Kevin P. Eltife, the head of the University of Texas system Board of Regents, wrote he was “honored” the Austin campus was asked to sign on. “We look forward to working with the Trump Administration on it,” he wrote, reported Inside Higher Ed.
Sian
Leah Beilock, Dartmouth’s president, said hers was one of nine
universities “asked by the White House to give feedback” on a draft of
the compact. She added universities had until Oct. 20 to respond.
“I
am deeply committed to Dartmouth’s academic mission and values and will
always defend our fierce independence,” Beilock wrote. “You have often
heard me say that higher education is not perfect and that we can do
better. At the same time, we will never compromise our academic freedom
and our ability to govern ourselves.”
University of Virginia’s
own Faculty Senate passed a resolution Friday opposing the compact,
calling it “antithetical to the mission and traditions” of the
university.
In a letter to the university president, the group
asked the university to reject the document outright, “as well as any
similar proposal compromising the mission, values, and independence of
the University.”
They said the document “contains provisions which
endanger the independence and integrity” of the universities and
“likely violates state and federal law, and infringes upon the
constitutional rights of members of the University community.”

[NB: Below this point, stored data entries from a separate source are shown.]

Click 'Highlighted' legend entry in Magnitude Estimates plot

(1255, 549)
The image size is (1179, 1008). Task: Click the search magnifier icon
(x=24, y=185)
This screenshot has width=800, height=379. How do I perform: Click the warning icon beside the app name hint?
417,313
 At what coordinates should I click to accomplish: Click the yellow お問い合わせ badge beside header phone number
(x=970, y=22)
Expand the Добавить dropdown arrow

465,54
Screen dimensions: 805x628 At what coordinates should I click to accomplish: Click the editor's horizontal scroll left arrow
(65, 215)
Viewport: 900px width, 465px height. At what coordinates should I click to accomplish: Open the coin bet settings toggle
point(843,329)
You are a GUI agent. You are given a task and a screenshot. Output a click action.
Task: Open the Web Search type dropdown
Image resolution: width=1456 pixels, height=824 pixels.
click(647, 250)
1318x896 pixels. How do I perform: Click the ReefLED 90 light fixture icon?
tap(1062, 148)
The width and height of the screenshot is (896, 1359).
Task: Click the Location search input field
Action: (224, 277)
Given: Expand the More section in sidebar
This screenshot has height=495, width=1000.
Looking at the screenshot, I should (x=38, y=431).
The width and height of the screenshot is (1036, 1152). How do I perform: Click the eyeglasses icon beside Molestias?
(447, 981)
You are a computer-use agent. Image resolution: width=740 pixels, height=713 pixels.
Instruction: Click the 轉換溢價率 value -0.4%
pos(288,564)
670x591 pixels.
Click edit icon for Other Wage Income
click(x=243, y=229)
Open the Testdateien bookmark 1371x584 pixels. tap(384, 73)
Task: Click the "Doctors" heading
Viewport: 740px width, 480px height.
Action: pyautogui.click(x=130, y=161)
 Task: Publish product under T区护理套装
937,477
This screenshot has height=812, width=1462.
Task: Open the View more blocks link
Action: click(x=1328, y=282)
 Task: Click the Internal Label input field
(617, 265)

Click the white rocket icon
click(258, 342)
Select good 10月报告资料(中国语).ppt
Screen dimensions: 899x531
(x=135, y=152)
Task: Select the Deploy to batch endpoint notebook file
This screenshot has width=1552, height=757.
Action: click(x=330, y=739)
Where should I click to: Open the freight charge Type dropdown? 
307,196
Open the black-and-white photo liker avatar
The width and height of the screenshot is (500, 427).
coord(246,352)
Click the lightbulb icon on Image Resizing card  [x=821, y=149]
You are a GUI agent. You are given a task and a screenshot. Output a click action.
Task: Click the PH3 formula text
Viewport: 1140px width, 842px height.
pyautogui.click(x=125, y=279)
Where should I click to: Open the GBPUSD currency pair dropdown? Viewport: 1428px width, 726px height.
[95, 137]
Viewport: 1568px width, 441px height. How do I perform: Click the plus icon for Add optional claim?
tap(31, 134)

Gavin Newsom, California’s governor, said the proposed compact was “nothing short of a hostile takeover of America’s universities.”
“It would
impose strict government-mandated definitions of academic terms, erase
diversity, and rip control away from campus leaders to install
government-mandated conservative ideology in its place,” he said. “It even dictates
how schools must spend their own endowments. Any institution that
resists could be hit with crushing fines or stripped of federal research
funding.”
Aping the president’s style of using all-caps, Newsom added if any California university signs “this radical agreement, they’ll lose billions in state funding—including Cal Grants—instantly. California will not bankroll schools that sell out their students, professors, researchers, and surrender academic freedom.”
On Friday, the American Association of Colleges & Universities criticized the document. They noted in April dozens of higher education leaders asked for “constructive engagement” with the federal government “in response to unprecedented overreach and political interference in higher education.”
“Regrettably, the administration has continued to seek ways to impose its own ideologically driven vision for higher education through unilateral executive action and the coercive use of public funding,” the organization said, calling the compact “an ultimatum.”
UA stonewalling
The Sentinel first requested copies of the document from the University of Arizona on Thursday. UA officials acknowledged that they had received the so-called “compact,” but did not initially provide the public records.
Despite repeated requests Thursday and Friday, the UA did not turn over the records, or other communications related to them that the Sentinel also informed university bureaucrats they must release.
UA spokesman Mitch Zak refused to provide a copy of the document and the White House’s letter, telling reporters “you are welcome to file a request through the Office of Public Records.”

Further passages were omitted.